Jane Austen, bence her kadının okuması gereken bir yazar. Bu film de başarılı sayılabilecek bir uyarlama. Aynı isimle bir de BBC mini dizi uyarlaması mevcut.
Filmin ismi esasen Gurur ve Önyargı anlamına geliyor ancak roman Türkçeye ilk çevrildiği dönemde Aşk ve Gurur olarak adlandırıldığı için (daha yeni dönemde Gurur ve Önyargı ismini kullanan yayınevi de var), okuru da yakalamak amacıyla olsa gerek, Aşk ve Gurur ismine "sadık kalınmış".
Hikâye, İngiltere'de bir taşra kasabasında geçiyor.
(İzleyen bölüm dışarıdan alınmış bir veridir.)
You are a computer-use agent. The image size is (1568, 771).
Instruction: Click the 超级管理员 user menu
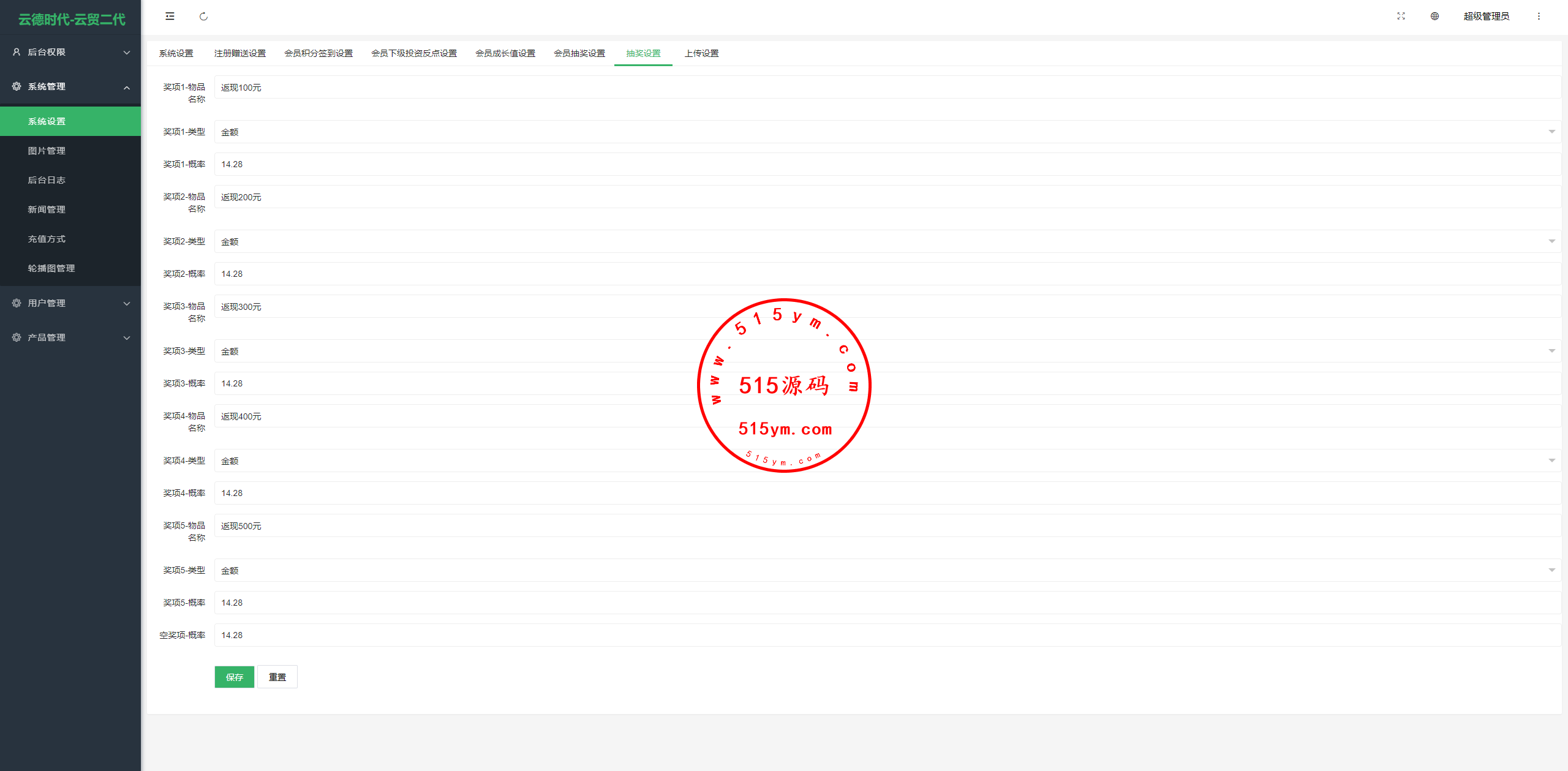pos(1486,17)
Hikâyenin merkezinde, beş kızı olan bir ailenin ikinci kızı Elizabeth var. Aklı güzelliğinden önde giden Elizabeth, özgür ruhlu ve özgür düşünceli bir genç kızdır. Çok okur, babasının en sevgilisidir. Annesinin ise başka kaygıları vardır. Dönemin sosyal kurallarına göre, ailenin (babalarının) mülkü en yakın erkek kuzenlerine kalacaktır, dolayısıyla kızların babaları öldüğünde ortada kalmamaları ve rahat bir yaşam sürmeleri için tek şansları kısmetli bir koca bulmaktır. Biraz saf ve aptal, çokça da patavatsız, kızlarının da kimi olumlu kimi olumsuz niteliklerine karşı kör olan annenin tek kaygısı budur. Dolayısıyla yazı geçirmek üzere genç ve varlıklı bir bekarın bölgeye geleceği haberi, bekar kızı olan herkesi heyecanlandırır. Kasabanın balosuna katılacağı haberi ise yıldırım gibi yayılır.
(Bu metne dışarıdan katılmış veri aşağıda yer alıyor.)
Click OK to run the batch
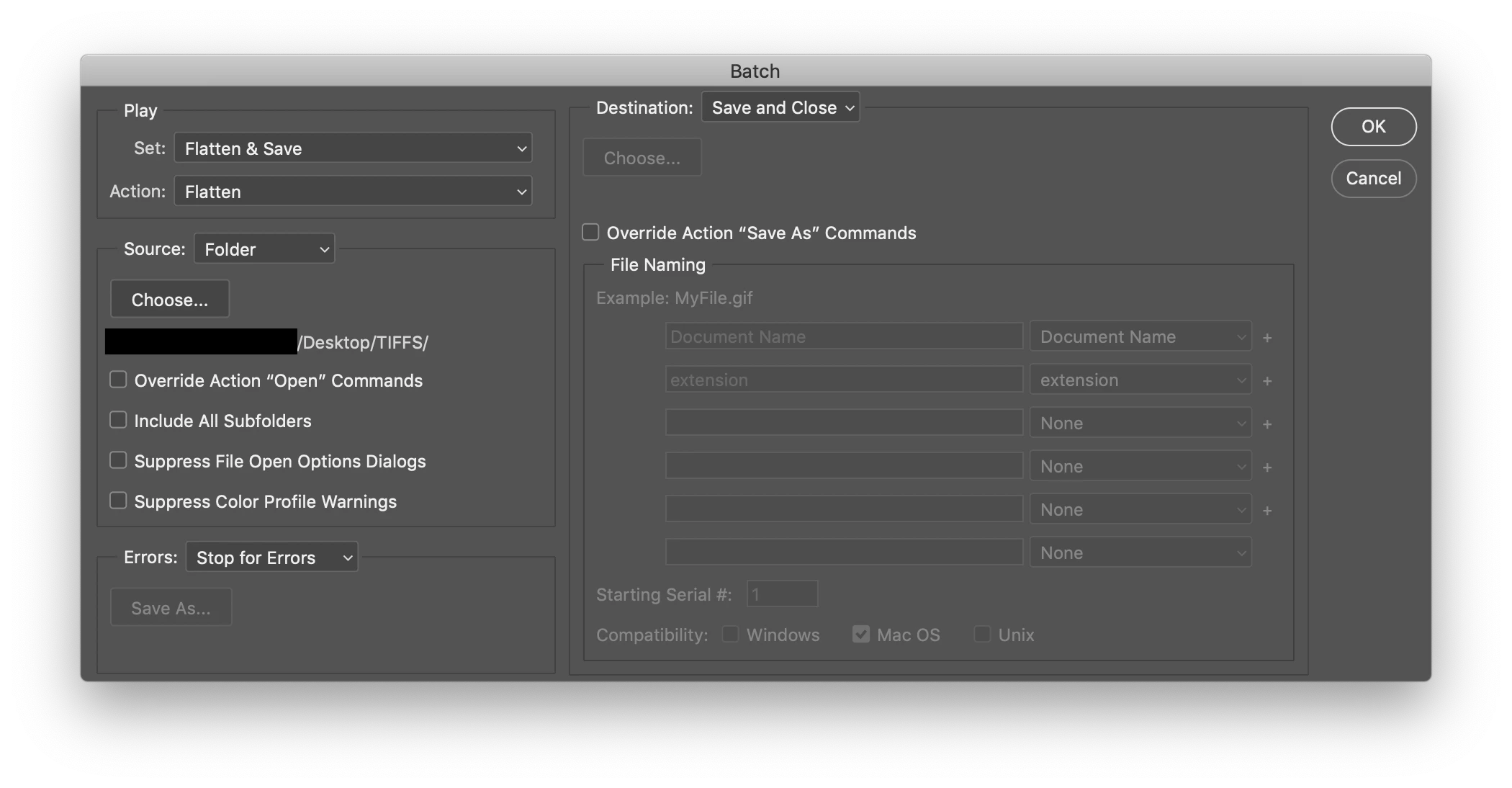1512x788 pixels. click(1373, 127)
Beş kız kardeş, hevesle baloya hazırlanır ve ebeveynleriyle birlikte giderler. Söz konusu genç bekar Bay Bingley, kendisi gibi bekâr ve fekat daha da zengin bir başka arkadaşı Bay Darcy ile baloya gelir ancak neşeli ve sıcakkanlı Bay Bingley'nin aksine, Bay Darcy'nin nemrutun önde gideni olduğu kısa sürede anlaşılır. Bu arada Bay Bingley, hatırı sayılır sayıda dansı Elizabeth'in ablası Jane ile yapmış, kalan zamanda da sürekli ona bakmıştır. Elizabeth ile Bay Darcy ise, birer gurur ve önyargı abidesi olaraktan birbirlerine sinir olmuşlardır. Olaylar gelişir...
Biraz Jane Austen'dan bahsetmeden olmaz. 2017'de 200. ölüm yıldönümünde anılan Austen, İngiliz Edebiyatının önemli yazarlarından biri. Az sayıda romanında, döneminin sosyal yapısını ve kadın erkek ilişkilerini canlı bir gözlem gücü ve mizahi bir dille zekice aktarmakta. Çoğunlukla taşradaki yaşamı anlatan Austen'a neden daha büyük meseleler üzerine yazmadığı eleştirisi getirildiğinde, "Ben en iyi neyi biliyorsam onu yazdım" cevabını verdiği söylenir.
42 yıllık kısacık yaşamına sığdırdığı altı romanın tümü anonim olarak, bunların ikisi ise ölümünden sonra yayınlanmış. Romanlarının tümünün baş kahramanı kadın ve tümü de çeşitli badireler atlattıktan sonra, hepsinin hikayeleri mutlu evliliklerle biter. Ancak Austen (ve kızkardeşi Cassandra da) hiç evlenmemiş. İlk romanını yazmasından önceki dönemini anlatan, Becoming Jane isimli bir film de var. Altı romanı da çeşitli zamanlarda beyaz perdeye aktarılmış, hepsi de iyi uyarlamalar. Pride & Prejudice (Gurur ve Önyargı), Emma ve Sense and Sensibility (Sağduyu ve Duyarlılık) hem sinemaya uyarlanmış hem de mini dizi yapılmış (diziler için eline sağlık BBC :) ). Mansfield Park ve Persuasion (İkna) ise ikişer kere filme alınmış. Northanger Abbey de atlanmamış, bir kez beyaz perdeye uyarlanmış.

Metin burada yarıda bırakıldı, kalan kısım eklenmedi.